‘Too Much Democracy’ ? We Agree !


CULTURE, FREEDOM, Indian Liberty Report, POLITICS / Wednesday, December 9th, 2020

Amitabh Kant is right, but for the wrong reasons. Democracy and liberty, after all, are uneasy bedfellows.

The public seems to have taken outrage to Amitabh Kant, the CEO of the NITI Aayog, and one of central government’s top bureaucrats, saying yesterday (December 8, 2020): “Tough reforms are very difficult in the Indian context, we are too much of a democracy.”

While one can understand that the current dispensation is not exactly known for its ‘democratic’ credentials, the reactions asking for more democracy, are equally misguided. But before we go there, please read Vivek Kaul’s article on why the ‘China’ argument is totally wrong too.

In the long run, democracy is, unfortunately, incompatible with individual liberty.

In a political democracy, a majority can also force its preferences on others in any issue. That is why our constitution contains Fundamental Rights, which no majority can undermine. However, those constraints on democracy have largely been undermined, with the acceptance by the Supreme Court of democratic socialism in the form of various bans and subsidies.

A system of exclusively voluntary cooperation based on self-ownership requires that property rights be respected; no majority can violate owners’ rights. Individuals’ spending choices votes change outcomes, even when their preferences are not the majority’s preferences.

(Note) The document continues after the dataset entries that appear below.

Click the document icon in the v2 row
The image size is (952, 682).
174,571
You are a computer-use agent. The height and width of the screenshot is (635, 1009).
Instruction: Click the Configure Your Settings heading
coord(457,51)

Democracy, on the other hand, does not allow politicians to think beyond the next five years. Promises are made to take from the ‘rich’ and give to the ‘poor’, with the result that society on the whole becomes poorer.

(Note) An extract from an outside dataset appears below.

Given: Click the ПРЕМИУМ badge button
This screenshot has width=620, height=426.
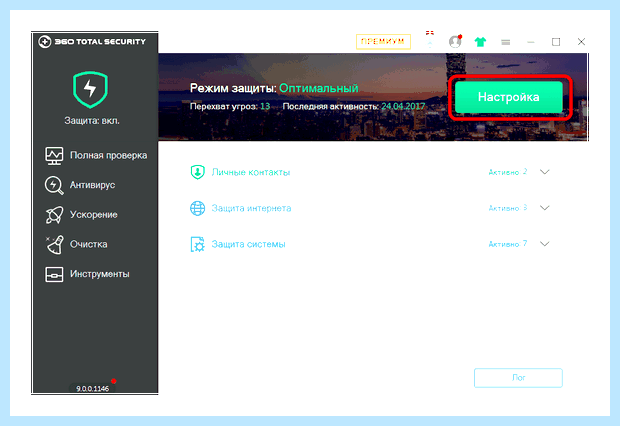Looking at the screenshot, I should click(x=383, y=42).
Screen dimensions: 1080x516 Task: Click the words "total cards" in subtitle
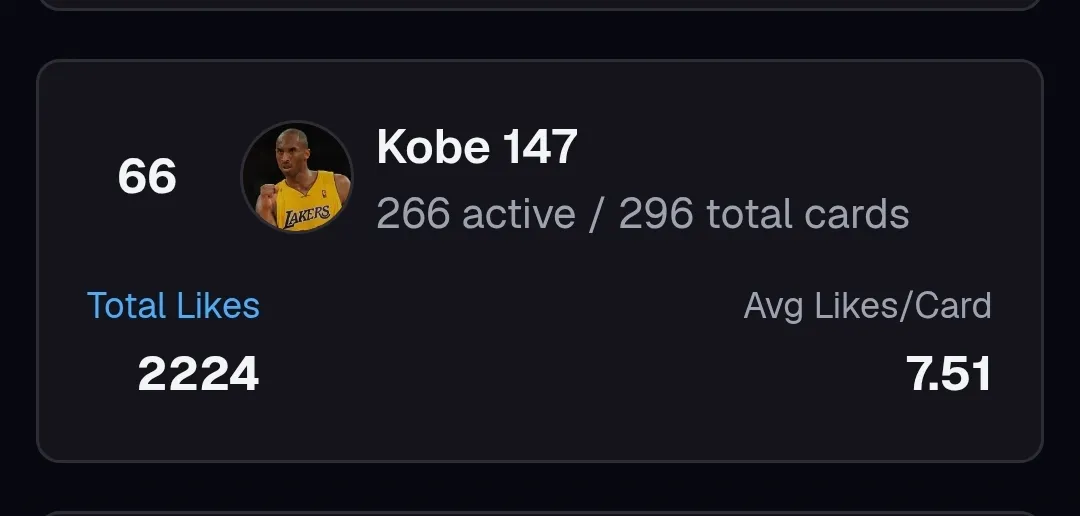(808, 214)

As it has been famously said, ‘an election is nothing more than the advanced auction of stolen goods’.

In the long run, every democracy turns into an ‘ineptocracy’. That is, ‘a system of government where the least capable to lead are elected by the least capable of producing, and where the members of society least likely to sustain themselves or succeed, are rewarded with goods and services paid for by the confiscated wealth of a diminishing number of producers’.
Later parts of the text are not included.